How to use from
Lemonade
Pull the model
# Download Lemonade from https://lemonade-server.ai/
lemonade pull majentik/Nemotron-3-Super-120B-A12B-TurboQuant-GGUF-Q3_K_M:Q3_K_M
Run and chat with the model
lemonade run user.Nemotron-3-Super-120B-A12B-TurboQuant-GGUF-Q3_K_M-Q3_K_M
List all available models
lemonade list
Quick Links

Nemotron-3-Super-120B-A12B-TurboQuant-GGUF-Q3_K_M

GGUF Q3_K_M weight-quantized variant of nvidia/NVIDIA-Nemotron-3-Super-120B-A12B-BF16 optimised for use with TurboQuant KV cache compression via a dedicated llama.cpp fork.

Important: TurboQuant KV cache types (planar3, iso3) are not available in upstream llama.cpp, standard Ollama, or LM Studio. They require a specific llama.cpp fork. The GGUF file itself is a standard GGUF and works with any llama.cpp-compatible runtime using normal KV cache types (f16, q8_0, q4_0, etc.).

Hardware compatibility

Device VRAM / RAM Recommendation
CPU host with β‰₯58 GB RAM ~58.1 GB works via llama.cpp; slower than GPU but no accelerator required
Apple Silicon (Metal) ~63.4 GB llama.cpp Metal backend; fast on M-series unified memory
NVIDIA GPU (partial offload) split between GPU + RAM offload as many layers as VRAM allows; rest on CPU

Overview

This model combines two independent compression techniques:

Technique What it does Requirement
GGUF Q3_K_M weight quantization Reduces model size from ~240 GB (BF16) to ~52.8 GB Any llama.cpp-compatible runtime
TurboQuant KV cache compression β€” random rotation + Lloyd-Max scalar quantization (--cache-type-k planar3 --cache-type-v planar3) Block-diagonal rotations / random rotation for compressed KV cache llama-cpp-turboquant fork only

Quickstart

Option A β€” With TurboQuant KV cache (fork required)

You must build from the TurboQuant-enabled llama.cpp fork:

# Clone and build the fork
git clone https://github.com/johndpope/llama-cpp-turboquant.git
cd llama-cpp-turboquant && git checkout feature/planarquant-kv-cache

# CUDA (Windows/Linux)
cmake -B build -DGGML_CUDA=ON -DCMAKE_BUILD_TYPE=Release && cmake --build build -j

# Metal (Apple Silicon)

Data extract –
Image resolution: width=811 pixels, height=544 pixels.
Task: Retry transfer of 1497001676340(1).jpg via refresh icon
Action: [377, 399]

Required task A – According to the Nemotron model page, GGUF Q3_K_M weight quantization reduces the model from about 240 GB (BF16) to roughly what size?
Required task B – Which runtimes does the Nemotron model page say lack the TurboQuant KV cache types?
Required task C – Please carry the Nemotron model page on from the point where it stops.
The lines are separate material, apart from the Nemotron model page.

Response A – About 52.8 GB.

Response B – Upstream llama.cpp, standard Ollama, and LM Studio.

Response C –
cmake -B build -DGGML_METAL=ON -DGGML_METAL_EMBED_LIBRARY=ON -DCMAKE_BUILD_TYPE=Release && cmake --build build -j

# Run with TurboQuant KV cache
./build/bin/llama-cli -m Nemotron-3-Super-120B-A12B-TurboQuant-GGUF-Q3_K_M.gguf \
  --cache-type-k planar3 --cache-type-v planar3 \
  -ngl 99 -fa \
  -p "Explain quantum computing"

# Or run as a server
./build/bin/llama-server -m Nemotron-3-Super-120B-A12B-TurboQuant-GGUF-Q3_K_M.gguf \
  --cache-type-k planar3 --cache-type-v planar3 \
  -ngl 99 -fa --jinja

Option B β€” With standard llama.cpp / LM Studio / Ollama

The GGUF works as a normal quantised model. You won't get TurboQuant-specific KV cache benefits, but standard KV cache quantization (q8_0, q4_0) still reduces VRAM significantly.

llama.cpp (upstream)

llama-cli -m Nemotron-3-Super-120B-A12B-TurboQuant-GGUF-Q3_K_M.gguf \
  --cache-type-k q8_0 --cache-type-v q8_0 \
  -ngl 99 -fa \
  -p "Explain quantum computing"

LM Studio

  1. Download the GGUF file and load in LM Studio.
  2. Enable Developer Mode (Settings β†’ Developer).
  3. In the model loader's advanced settings, set Flash Attention to ON.
  4. Set K Cache Quantization and V Cache Quantization to q8_0 (or q4_0 for more aggressive VRAM savings).
  5. Note: LM Studio does not currently support TurboQuant's planar3 cache types. Track this feature request for updates.

Ollama

# Standard Ollama does not support TurboQuant cache types.
# Use with default or q8_0 KV cache via OLLAMA_KV_CACHE_TYPE=q8_0
OLLAMA_KV_CACHE_TYPE=q8_0 OLLAMA_FLASH_ATTENTION=1 ollama run majentik/Nemotron-3-Super-120B-A12B-TurboQuant-GGUF-Q3_K_M

Specifications

Property Value
Base Model nvidia/NVIDIA-Nemotron-3-Super-120B-A12B-BF16
Architecture Mamba-2 + Transformer hybrid Sparse MoE
Parameters 120B total, 12B active per token
Context Length 1M
Weight Quantization GGUF Q3_K_M (compact 3-bit, slight quality loss)
Original Size (BF16) ~240 GB
Quantized File Size ~52.8 GB
KV Cache (TurboQuant) 3-bit via --cache-type-k planar3 --cache-type-v planar3 (fork only)
KV Cache (standard) q8_0, q4_0, f16, etc. (any llama.cpp runtime)
License other
Modalities Text only
Compatible Runtimes llama.cpp, LM Studio, Ollama, koboldcpp

What is TurboQuant?

TurboQuant (ICLR 2026) is a KV cache compression method that applies a random orthogonal rotation followed by optimal scalar quantization. Bit-identical prefill logits at 4-bit on tested models, with up to 4-8Γ— memory savings for long sequences.

Benchmarks from the TurboQuant repository (Llama 3.1 8B, RTX 5090 β€” results will vary by model and hardware):

Metric TurboQuant (4-bit) Standard q4_0
Quality Bit-identical prefill Lossy
KV Compression ~4Γ— vs FP16 ~4Γ— vs FP16
Speedup (Apple Silicon) 1.4–1.7Γ— β€”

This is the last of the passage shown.